You probably need to expand more on this, and your problem.
What way does the preview differ from the print? Is it more than just scaling?
That's a particular peeve of mine, when you design something so that it prints a 4 by 6 cm object, and you used real dimensions in the editor, you want it printed at that size, and not have the entire page scaled down to fit inside *that* printer's page margins. I'm aware there are options to do that kind of thing, but I've not used them.
Doubled-sided printing is a pain. "Duel" printing is very apt. Usually the option to use it is there, but unavailable. Sometimes it's not there, at all. *Sometimes* the option is there, and selectable. Sometimes the damned printer prints in double-sided, despite your wishes. I have a HP3015 office printer, hardly an obscure device. It ought to be well supported by now.
And what do you mean by editing? Are you modifying existing pages? Are you creating something from new? Are you printing PDF forms? (The user adds some fill-in-the-blanks details to a prepared form.) Are you joining pages together?
I am mainly filling in tax forms and scanning in tax paperwork to PDF
On 2/11/25 8:45 PM, ToddAndMargo via users wrote:
On 2/11/25 2:19 PM, Ted Roche wrote:
On Tue, Feb 11, 2025 at 5:13 PM Stephen Morris steve.morris.au@gmail.com wrote:
Hi Frank, where did you find that information? I'm on Firefox Nightly 137 and I can't see anything in it's menus relative to pdf's.
I think I heard about it through a Moziila newsletter:
This is online. I am after a local editor that can't be spied on.
It's not "online" in the way you mean. They're using that term because most people wouldn't understand. You're editing locally in the browser, it's not going anywhere else unless you send it.
On Wed, 2025-02-12 at 12:15 -0800, ToddAndMargo via users wrote:
I am mainly filling in tax forms and scanning in tax paperwork to PDF
I seem to remember just using Evince to fill in the blanks in some forms, and it'd generate a ready-to-send/print PDF.

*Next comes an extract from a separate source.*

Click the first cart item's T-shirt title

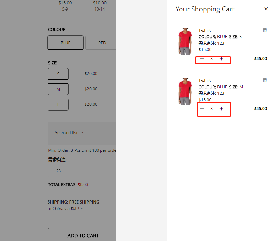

And my ordinary scanning software was quite capable of putting scans into a PDF. I hadn't looked at doing OCR with that, too. As far as I was concerned that aspect was "not my problem." Let *them* deal with that pain.
Actually, trying to make any PDF coherent in that fashion is fraught with problems. They like to construct the things in seemingly random columns of text.
Various things that generate multi-purpose PDFs with a printable or readable version for people to look at, and a quite separately embedded data for machine assessment.
If I wanted any separate PDFs joined into one, I used the pdfunite command line tool. Though my scanning software was quite happy to keep adding scanned pages into one PDF file.